Shop Take Care (109 Osborne St.), opened in February 2017, has been a smashing success, so much so that owner Jill Zdunich is opening a second location in March.
The new Shop Take Care will be in the Exchange District, and Zdunich stresses the importance of keeping her business located downtown, saying “local business is imperative to a city’s economy ... the more money we pour into central Winnipeg, the better.”
Jill Zdunich, owner of Shop Take Care, is opening a second location in March. // supplied image
When Zdunich moved to Winnipeg from Vancouver in 2014, she noticed “that everyone thrifted here, but there was no curated consignment store.” This observation, coupled with an “inability to work for other people and a hatred of corporations” inspired her to quit a “soul-sucking 9-to-5er” in the financial industry to open her own business.
Zdunich’s mission was to “create a community around consignment, to remove the stigma around wearing secondhand clothes” and to support queer and underrepresented communities. Shop Take Care does this tangibly, and in a variety of ways, from providing clothing donations to Rainbow Resource Centre, Main Street Project and Klinic, to hiring queer employees and organizing the store based on the colour of the garments rather than on their percieved gender.
Taking cues from clientele is part of the business, and Zdunich says she is “blown away by the amount of knowledge kids have. They are the ones with pickets, out protesting and carrying that into their adult life. We are going into a new decade and need to be hell-bent on making the world a better place.”
Fast fashion is a major culprit in global warming, and reusing clothes that are no longer needed serves twofold: reducing waste and the production of more garbage-y garments, while also saving the shopper money, as they gain consignment credits to buy new-to-them clothes that have been lovingly worn. Zdunich says “if you treat clothing nicely, especially vintage, which is generally made from good fabric and well-constructed, it will last for decades. It is neat to see people latching onto the idea of sharing, repairing and recycling.”
“I think the great thing about Jill’s concept is that she addresses a few needs,” Suzanne Reesor says. “She curates a collection that has really current styles and in-season fashion, and she fills an area for vintage shopping.”
Reesor, alongside Avery Quinn, runs Closet Space, a popup business that caters to Winnipeg’s 2SLGBTQIA+ community. Quinn explains that she and Reesor “are selling clothes primarily for transgender folks and helping them create new wardrobes” while assisting clients in navigating the often “scary world of retail.” In addition to fashion consultations and sustainable clothing options, Closet Space is the only business that carries gender-affirming gear in Winnipeg.

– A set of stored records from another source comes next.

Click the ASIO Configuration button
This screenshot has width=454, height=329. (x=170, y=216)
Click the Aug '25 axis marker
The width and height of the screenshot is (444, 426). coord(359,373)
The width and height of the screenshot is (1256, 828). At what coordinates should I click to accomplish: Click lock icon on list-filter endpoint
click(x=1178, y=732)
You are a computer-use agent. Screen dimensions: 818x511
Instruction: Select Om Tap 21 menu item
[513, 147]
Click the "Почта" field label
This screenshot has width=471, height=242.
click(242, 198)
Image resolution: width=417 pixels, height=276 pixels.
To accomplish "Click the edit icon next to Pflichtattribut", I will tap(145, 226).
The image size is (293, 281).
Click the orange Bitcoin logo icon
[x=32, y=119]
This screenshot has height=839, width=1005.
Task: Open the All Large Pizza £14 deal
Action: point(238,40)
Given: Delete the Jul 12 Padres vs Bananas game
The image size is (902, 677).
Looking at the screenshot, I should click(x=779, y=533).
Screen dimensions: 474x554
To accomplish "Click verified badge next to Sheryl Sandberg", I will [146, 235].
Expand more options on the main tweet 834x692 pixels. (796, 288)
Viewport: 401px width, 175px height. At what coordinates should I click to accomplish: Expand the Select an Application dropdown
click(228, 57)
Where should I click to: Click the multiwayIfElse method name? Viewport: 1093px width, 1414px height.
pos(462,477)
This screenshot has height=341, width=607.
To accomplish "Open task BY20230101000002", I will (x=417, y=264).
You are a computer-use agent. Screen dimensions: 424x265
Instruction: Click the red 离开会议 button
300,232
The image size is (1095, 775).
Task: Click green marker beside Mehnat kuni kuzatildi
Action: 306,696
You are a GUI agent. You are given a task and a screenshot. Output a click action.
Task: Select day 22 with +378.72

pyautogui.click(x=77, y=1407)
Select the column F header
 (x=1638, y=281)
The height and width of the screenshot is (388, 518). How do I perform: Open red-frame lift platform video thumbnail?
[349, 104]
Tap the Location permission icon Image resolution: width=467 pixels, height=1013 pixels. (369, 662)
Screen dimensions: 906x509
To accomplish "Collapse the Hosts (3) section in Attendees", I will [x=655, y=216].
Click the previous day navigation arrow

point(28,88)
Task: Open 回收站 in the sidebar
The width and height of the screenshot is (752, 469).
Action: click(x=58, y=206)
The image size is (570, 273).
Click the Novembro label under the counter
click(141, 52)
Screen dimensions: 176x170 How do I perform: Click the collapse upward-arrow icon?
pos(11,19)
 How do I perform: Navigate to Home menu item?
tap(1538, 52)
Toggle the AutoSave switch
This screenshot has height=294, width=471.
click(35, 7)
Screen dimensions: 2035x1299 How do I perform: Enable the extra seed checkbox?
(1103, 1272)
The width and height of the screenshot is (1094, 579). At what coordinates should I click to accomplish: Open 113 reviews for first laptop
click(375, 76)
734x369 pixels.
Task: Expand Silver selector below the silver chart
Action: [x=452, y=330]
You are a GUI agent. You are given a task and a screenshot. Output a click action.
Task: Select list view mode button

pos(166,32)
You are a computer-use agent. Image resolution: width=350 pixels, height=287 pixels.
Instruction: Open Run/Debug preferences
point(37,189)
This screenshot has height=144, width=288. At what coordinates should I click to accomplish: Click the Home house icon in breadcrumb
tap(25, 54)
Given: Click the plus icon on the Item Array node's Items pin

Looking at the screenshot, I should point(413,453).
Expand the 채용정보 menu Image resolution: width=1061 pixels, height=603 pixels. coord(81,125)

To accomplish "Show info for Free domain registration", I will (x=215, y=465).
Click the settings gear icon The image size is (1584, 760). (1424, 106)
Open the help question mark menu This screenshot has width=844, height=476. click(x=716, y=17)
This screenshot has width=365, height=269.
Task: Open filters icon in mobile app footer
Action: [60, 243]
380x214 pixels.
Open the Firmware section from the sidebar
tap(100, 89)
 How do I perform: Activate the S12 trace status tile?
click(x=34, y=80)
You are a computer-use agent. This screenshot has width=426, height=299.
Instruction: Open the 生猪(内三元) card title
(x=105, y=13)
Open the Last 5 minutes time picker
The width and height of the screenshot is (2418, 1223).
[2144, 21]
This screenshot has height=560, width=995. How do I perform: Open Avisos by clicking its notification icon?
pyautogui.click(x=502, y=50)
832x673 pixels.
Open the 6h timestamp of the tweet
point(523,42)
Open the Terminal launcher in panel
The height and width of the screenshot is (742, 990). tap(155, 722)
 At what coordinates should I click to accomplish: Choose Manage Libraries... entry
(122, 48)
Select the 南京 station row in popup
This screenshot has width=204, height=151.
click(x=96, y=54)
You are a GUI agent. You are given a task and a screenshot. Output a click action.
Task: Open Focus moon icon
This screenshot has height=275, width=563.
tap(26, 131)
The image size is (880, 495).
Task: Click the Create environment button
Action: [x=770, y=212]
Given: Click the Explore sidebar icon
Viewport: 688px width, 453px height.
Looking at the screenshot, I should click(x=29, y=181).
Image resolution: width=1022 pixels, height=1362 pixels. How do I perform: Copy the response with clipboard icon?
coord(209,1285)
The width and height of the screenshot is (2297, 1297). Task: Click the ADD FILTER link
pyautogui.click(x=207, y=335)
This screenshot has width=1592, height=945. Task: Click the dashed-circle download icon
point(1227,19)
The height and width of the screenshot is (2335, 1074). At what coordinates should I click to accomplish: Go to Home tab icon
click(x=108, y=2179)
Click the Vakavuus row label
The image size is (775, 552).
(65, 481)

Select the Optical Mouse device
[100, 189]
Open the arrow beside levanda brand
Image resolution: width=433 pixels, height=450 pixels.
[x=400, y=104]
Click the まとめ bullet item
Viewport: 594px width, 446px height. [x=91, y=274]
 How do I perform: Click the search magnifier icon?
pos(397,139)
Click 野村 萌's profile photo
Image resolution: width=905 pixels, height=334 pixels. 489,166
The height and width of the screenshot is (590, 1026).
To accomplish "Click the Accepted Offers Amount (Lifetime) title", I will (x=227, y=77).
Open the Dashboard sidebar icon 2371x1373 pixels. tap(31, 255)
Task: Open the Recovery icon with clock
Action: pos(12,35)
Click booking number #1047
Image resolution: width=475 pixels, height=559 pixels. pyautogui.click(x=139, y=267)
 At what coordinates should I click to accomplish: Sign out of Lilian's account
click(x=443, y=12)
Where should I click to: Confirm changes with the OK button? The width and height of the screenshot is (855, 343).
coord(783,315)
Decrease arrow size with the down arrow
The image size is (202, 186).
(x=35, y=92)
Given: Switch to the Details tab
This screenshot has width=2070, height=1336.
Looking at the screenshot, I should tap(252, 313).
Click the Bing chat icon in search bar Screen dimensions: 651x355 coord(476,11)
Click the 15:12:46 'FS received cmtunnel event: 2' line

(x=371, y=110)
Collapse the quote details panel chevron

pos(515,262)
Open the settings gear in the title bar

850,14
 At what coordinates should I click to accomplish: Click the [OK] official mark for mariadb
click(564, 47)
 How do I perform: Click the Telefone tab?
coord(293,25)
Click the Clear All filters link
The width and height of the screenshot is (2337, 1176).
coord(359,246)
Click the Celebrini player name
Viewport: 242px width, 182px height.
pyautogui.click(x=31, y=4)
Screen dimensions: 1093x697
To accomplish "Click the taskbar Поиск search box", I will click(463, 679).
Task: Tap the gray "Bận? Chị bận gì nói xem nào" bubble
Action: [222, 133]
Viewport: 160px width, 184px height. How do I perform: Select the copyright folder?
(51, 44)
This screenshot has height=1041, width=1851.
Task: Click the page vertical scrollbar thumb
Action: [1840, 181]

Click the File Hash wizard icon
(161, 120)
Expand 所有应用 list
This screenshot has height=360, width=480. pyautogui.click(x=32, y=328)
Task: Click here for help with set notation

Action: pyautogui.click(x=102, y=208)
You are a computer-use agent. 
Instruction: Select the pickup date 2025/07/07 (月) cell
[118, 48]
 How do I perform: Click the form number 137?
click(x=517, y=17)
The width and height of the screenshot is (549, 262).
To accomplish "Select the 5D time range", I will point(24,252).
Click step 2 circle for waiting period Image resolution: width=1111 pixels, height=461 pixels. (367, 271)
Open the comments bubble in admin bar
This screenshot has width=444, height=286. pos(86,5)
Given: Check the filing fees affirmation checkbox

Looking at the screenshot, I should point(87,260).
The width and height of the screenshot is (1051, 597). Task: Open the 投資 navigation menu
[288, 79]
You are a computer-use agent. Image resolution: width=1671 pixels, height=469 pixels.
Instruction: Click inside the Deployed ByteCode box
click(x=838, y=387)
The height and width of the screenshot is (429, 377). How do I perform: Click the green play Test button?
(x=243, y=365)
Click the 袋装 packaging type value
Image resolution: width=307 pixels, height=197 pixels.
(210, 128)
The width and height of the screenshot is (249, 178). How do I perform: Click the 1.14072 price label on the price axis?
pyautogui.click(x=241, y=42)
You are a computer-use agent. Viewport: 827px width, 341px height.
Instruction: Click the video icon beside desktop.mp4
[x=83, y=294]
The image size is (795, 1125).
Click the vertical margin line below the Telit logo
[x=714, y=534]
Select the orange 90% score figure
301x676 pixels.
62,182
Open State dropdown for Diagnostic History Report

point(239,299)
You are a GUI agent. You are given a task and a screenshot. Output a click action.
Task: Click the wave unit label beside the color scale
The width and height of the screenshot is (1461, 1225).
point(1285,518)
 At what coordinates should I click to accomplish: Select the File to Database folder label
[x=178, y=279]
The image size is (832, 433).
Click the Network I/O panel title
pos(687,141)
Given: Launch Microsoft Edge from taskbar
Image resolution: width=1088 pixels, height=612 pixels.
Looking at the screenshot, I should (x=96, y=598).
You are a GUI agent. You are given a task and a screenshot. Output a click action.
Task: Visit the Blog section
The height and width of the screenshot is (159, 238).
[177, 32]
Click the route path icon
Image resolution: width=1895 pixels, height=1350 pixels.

Reesor says Zdunich is “one of the few people we (Closet Space) feel comfortable sending clients to, because they are guaranteed not to be misgendered, and will have a 100 per cent genderless introduction to the store.”
The care Zdunich takes shows, and she says “the city has really adopted my shop, and the support from community and neighbouring businesses is overwhelming. Winnipeg has this camaraderie that you really feel sometimes. I have been so fulfilled by the community, and by the tiny little bit of philanthropy that I’ve been able to do with this.”